◆ TASK GOAL:
In the entries below, which lines run from the one containing "Open the SSH tab" to the one containing "This screenshot has height=712, width=737."? Copy exactly those lines, ends included, and no others.

◆ THE DATA:
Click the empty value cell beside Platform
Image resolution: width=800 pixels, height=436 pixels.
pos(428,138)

--

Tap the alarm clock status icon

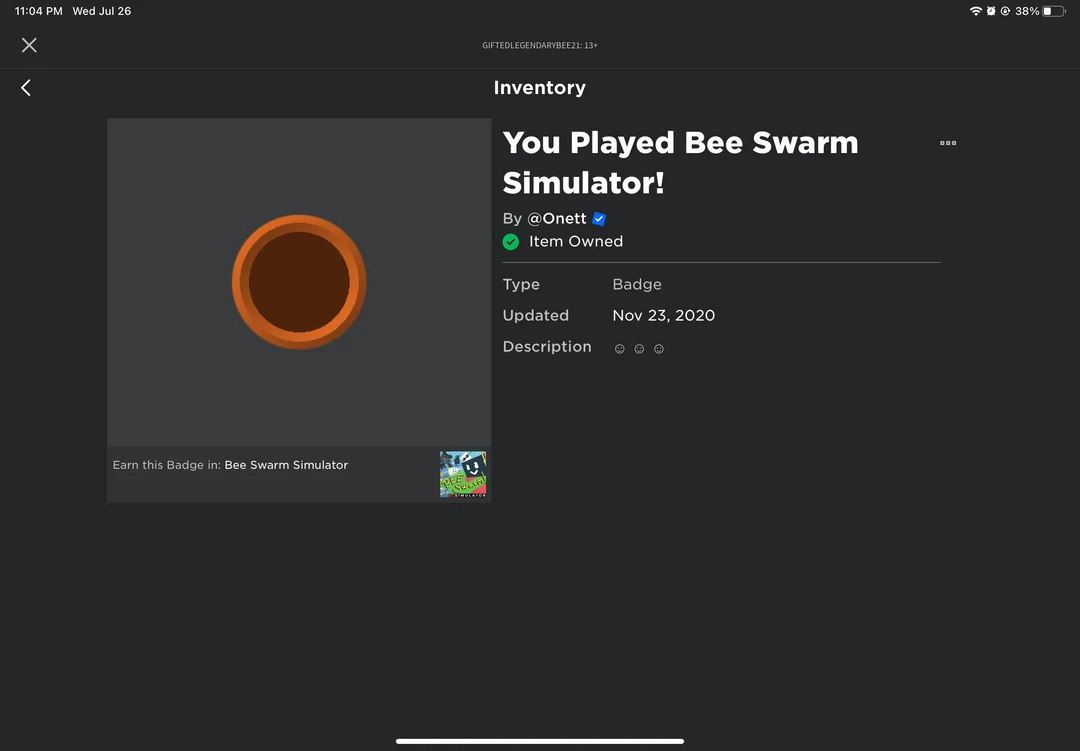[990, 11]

--

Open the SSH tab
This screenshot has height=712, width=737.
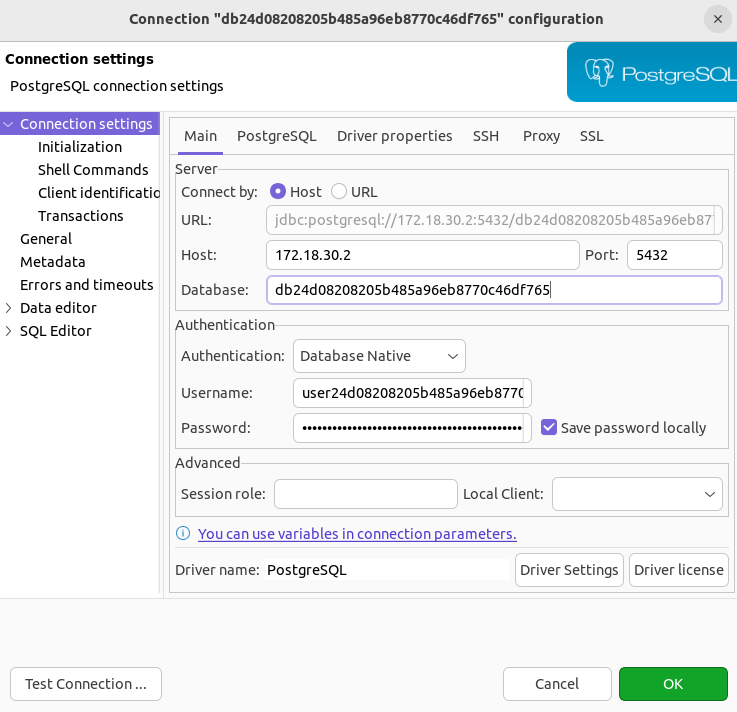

◆ SOLVED EXERCISE:
Open the SSH tab
This screenshot has height=712, width=737.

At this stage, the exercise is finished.